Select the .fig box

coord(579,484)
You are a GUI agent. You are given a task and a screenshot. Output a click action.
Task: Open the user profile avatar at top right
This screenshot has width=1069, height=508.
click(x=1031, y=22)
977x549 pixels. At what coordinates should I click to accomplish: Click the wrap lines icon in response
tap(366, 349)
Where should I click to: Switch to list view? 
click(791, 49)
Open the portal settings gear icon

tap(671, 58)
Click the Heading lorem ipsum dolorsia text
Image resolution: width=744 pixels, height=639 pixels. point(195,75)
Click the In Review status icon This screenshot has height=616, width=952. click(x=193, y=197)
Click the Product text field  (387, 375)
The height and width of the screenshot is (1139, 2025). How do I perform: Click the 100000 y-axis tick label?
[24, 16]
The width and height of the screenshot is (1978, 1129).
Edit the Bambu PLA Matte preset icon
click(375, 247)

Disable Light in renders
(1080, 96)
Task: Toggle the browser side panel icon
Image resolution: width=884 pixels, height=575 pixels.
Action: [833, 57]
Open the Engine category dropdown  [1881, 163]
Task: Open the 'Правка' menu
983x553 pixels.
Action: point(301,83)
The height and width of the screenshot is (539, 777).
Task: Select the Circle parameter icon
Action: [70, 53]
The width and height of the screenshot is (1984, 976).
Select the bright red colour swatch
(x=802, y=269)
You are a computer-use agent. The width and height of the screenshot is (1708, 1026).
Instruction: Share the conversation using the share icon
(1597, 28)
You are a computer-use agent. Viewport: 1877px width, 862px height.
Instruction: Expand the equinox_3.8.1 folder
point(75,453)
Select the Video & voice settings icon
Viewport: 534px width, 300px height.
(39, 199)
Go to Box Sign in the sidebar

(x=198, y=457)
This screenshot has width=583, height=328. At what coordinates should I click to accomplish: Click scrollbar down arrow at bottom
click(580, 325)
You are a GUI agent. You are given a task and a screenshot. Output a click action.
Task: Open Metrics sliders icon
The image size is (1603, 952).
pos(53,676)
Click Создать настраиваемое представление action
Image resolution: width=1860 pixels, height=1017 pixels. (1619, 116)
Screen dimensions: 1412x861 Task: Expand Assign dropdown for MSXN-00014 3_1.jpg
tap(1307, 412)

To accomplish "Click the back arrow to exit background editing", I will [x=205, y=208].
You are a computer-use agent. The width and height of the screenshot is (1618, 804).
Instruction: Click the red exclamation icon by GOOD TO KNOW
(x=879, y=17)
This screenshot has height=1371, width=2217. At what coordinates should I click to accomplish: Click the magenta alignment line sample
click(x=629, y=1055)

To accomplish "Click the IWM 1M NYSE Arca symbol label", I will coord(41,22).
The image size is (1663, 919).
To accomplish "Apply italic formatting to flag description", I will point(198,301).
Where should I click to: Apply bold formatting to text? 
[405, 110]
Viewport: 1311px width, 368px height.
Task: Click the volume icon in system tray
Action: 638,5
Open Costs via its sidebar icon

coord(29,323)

▶ **WHAT YOU WILL DO**
Begin at the line containing "Where should I click to: Apply" and reproduce each line through the end of the records above.

▶ **RESPONSE AREA**
Where should I click to: Apply bold formatting to text? 
[405, 110]
Viewport: 1311px width, 368px height.
Task: Click the volume icon in system tray
Action: 638,5
Open Costs via its sidebar icon

coord(29,323)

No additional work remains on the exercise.